Below we consider the example of a pre-test post-test applied to a study that seeks to evaluate the effect of a family-planning program on the incidence of teenage pregnancy.

## Design Declaration

**M**odel:We define a population of size \(N\), where effect at time \(t = 1\) (pre-program) and \(t = 2\) (post-program) are taken from a normal distribution of mean 0 and standard deviation smaller than 1. We assume pre- and post-test outcomes to be highly and positively correlated (\(\rho = 0.5\)). We also expect subjects to leave the study at a rate of 10%, meaning we do not observe post-treatment outcomes for a tenth of the sample.

**I**nquiry:We wish to know the average effect of family pregnancy programs \(Z\) on rates of teenage pregnancy. Formally: \(E[Y(Z = 1) - Y(Z = 0) \mid t = 2]\), where \(Z = 1\) denotes assignment to the program.

**D**ata strategy:We observe the incidence of teenage pregnancy (\(Y_i\)) for individual \(i\) for a sample of 100 individuals at time \(t = 1\) (just prior to treatment) and at time \(t = 2\) (a year after treatment). We randomly assign 50 out of 100 women between the ages of 15 and 19 to receive treatment.

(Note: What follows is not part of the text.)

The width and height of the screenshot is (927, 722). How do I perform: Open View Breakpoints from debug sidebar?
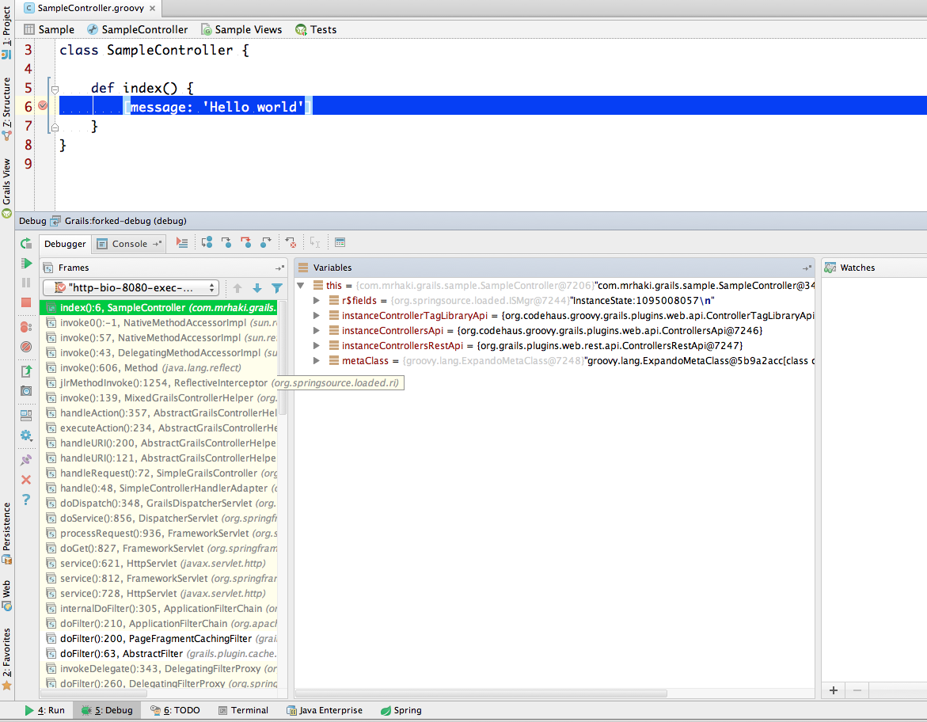coord(26,327)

**A**nswer strategy:We define three estimators. First, we estimate effects on the ``change score’’: the dependent variable is defined as the difference between observed post- and pre-treatment outcomes. The second estimator treats only the post-treatment outcome as the dependent variable, but conditions on the pre-treatment outcome on the righthand side of the regression. Finally, we also look at effects when we only use post-test outcome measures, so as to evaluate the gain from using a baseline.

```
N <- 100
ate <- 0.25
sd_1 <- 1
sd_2 <- 1
rho <- 0.5
attrition_rate <- 0.1
population <- declare_population(N = N, u_t1 = rnorm(N) *
sd_1, u_t2 = rnorm(N, rho * u_t1, sqrt(1 - rho^2)) *
sd_2, Y_t1 = u_t1)
potential_outcomes <- declare_potential_outcomes(Y_t2 ~ u_t2 +
ate * Z)
estimand <- declare_estimand(ATE = mean(Y_t2_Z_1 - Y_t2_Z_0))
assignment <- declare_assignment()
report <- declare_assignment(prob = 1 - attrition_rate, assignment_variable = R)
reveal_t2 <- declare_reveal(Y_t2)
manipulation <- declare_step(difference = (Y_t2 - Y_t1),
handler = fabricate)
pretest_lhs <- declare_estimator(difference ~ Z, model = lm_robust,
estimand = estimand, subset = R == 1, label = "Change score")
pretest_rhs <- declare_estimator(Y_t2 ~ Z + Y_t1, model = lm_robust,
estimand = estimand, subset = R == 1, label = "Condition on pretest")
posttest_only <- declare_estimator(Y_t2 ~ Z, model = lm_robust,
estimand = estimand, label = "Posttest only")
pretest_posttest_design <- population + potential_outcomes +
estimand + assignment + reveal_t2 + report + manipulation +
pretest_lhs + pretest_rhs + posttest_only
```

## Takeaways

`diagnosis <- diagnose_design(pretest_posttest_design)`

Estimator Label | N Sims | Bias | RMSE | Power | Coverage | Mean Estimate | SD Estimate | Mean Se | Type S Rate | Mean Estimand |
---|---|---|---|---|---|---|---|---|---|---|

Change score | 500 | -0.00 | 0.20 | 0.21 | 0.95 | 0.25 | 0.20 | 0.21 | 0.00 | 0.25 |

(0.01) | (0.01) | (0.02) | (0.01) | (0.01) | (0.01) | (0.00) | (0.00) | (0.00) | ||

Condition on pretest | 500 | -0.01 | 0.17 | 0.25 | 0.96 | 0.24 | 0.17 | 0.18 | 0.00 | 0.25 |

(0.01) | (0.01) | (0.02) | (0.01) | (0.01) | (0.01) | (0.00) | (0.00) | (0.00) | ||

Posttest only | 500 | -0.01 | 0.19 | 0.21 | 0.96 | 0.24 | 0.19 | 0.20 | 0.00 | 0.25 |

(0.01) | (0.01) | (0.02) | (0.01) | (0.01) | (0.01) | (0.00) | (0.00) | (0.00) |

- We see that the change score approach is less powerful than even the naive estimator! That’s because it essentially sums the variances from both periods. Any time invariant noise is being compounded by summing.